(TEXT TO READ):
Fuelled by strong winds and hundreds of cooking gas cylinders that exploded, the massive blaze spread rapidly across the densely populated camp.

It was the latest tragedy for its Rohingya residents, who have been residing in squalid shanties abutting streams of sewage-infested runoff water.

Abdul Jabbar was having a cup of tea at a stall when he suddenly saw thick columns of smoke billowing from the part of the camp housing his shelter. Inside were his wife and two children.

Jabbar and his family are now in a temporary shelter [Faisal Mahmud/Al Jazeera]


“It was one of the worst moments of my life,” the 51-year-old told Al Jazeera. “I fled along with others from the tea shop and tried to reach a safe place.” Thankfully, Jabbar said, his family escaped unscathed – but the devastation brought back the trauma of 2017 when the Myanmar army set his house on fire and killed his elder son.

“We have lost everything,” he said. “We don’t even have a glass or plate to have water or food. We have to start all over again.”

Jabbar and his family have temporarily taken refuge in one of the 800 tents erected so far by the Bangladesh Red Crescent Society (BDRCS) with the help of the office of the Refugee, Relief and Repatriation Commissioner of the Bangladesh government.

BDRCS told Al Jazeera it has also been providing dry food to a total of 1,500 families, while the World Food Programme said it has been delivering cooked meals to nearly 60,000 families directly and indirectly affected by the fire.

Sheila Grudem, WFP’s senior emergency coordinator, said the agency’s engineering teams have helped with “cleaning up debris, building temporary structures for aid distribution, and mobilising thousands of volunteers to support the efforts”.

On Friday, in part of camp-9 in Balukhali, some Rohingya men were trying to rebuild their ruined houses using tarpaulins and bamboo provided by BDRCS and the International Organization for Migration. The two agencies say they have so far distributed a total of 22,000 of these materials.


Kamal said fires are not unexpected given the precarious conditions refugees live in [Faisal Mahmud/Al Jazeera]For Abul Kalam, such rebuilding is nothing new.



Just in May last year, another fire in Kutupalong refugee camp destroyed his house along with some 400 others.

A total of nine small and large-scale fires have broken out in the Rohingya refugee camps over the past year, residents and officials told Al Jazeera.

Residents said the risk of fire was high in the crowded settlements whose shanties are built from highly combustible materials. The temporary electricity lines crisscrossing the camps and the usage of LPG cylinders for cooking increase the danger.

Kalam also lambasted the barbed-wire fencing put up around the camp’s main parts. “We are caged like animals,” said the 34-year-old. “This fence also slowed down help from arriving in time.”

(MATERIAL PROVIDED):

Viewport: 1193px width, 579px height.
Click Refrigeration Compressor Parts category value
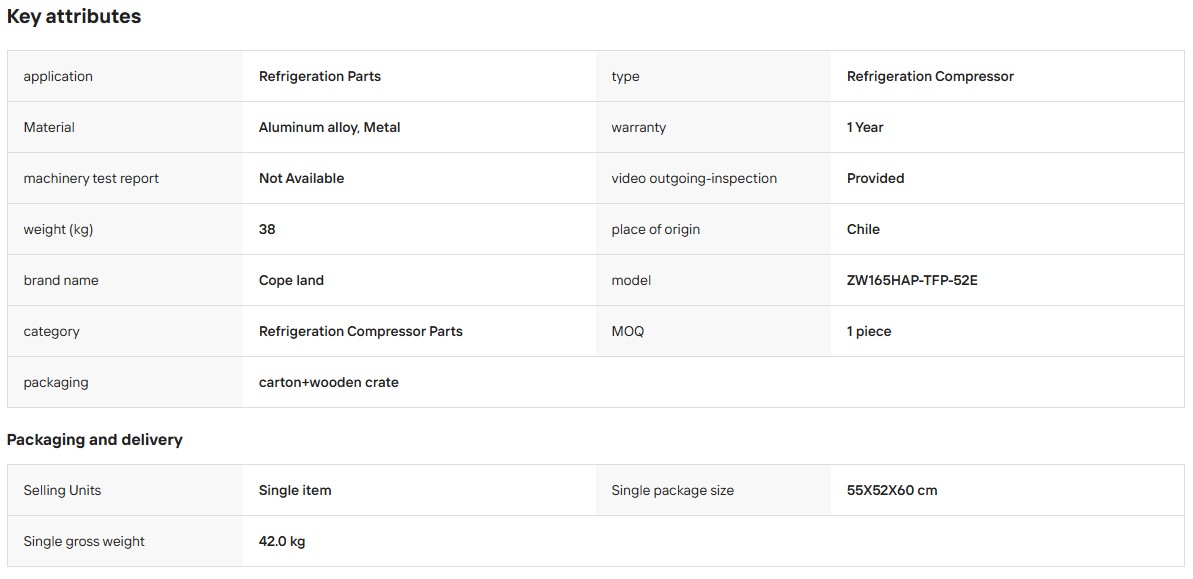(361, 331)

(WHAT THE TASK ASKS): In the text about the fire in the Rohingya refugee camp, to about how many families does the World Food Programme say it has been delivering cooked meals?

(EXERCISE ANSWER): Nearly 60,000 families.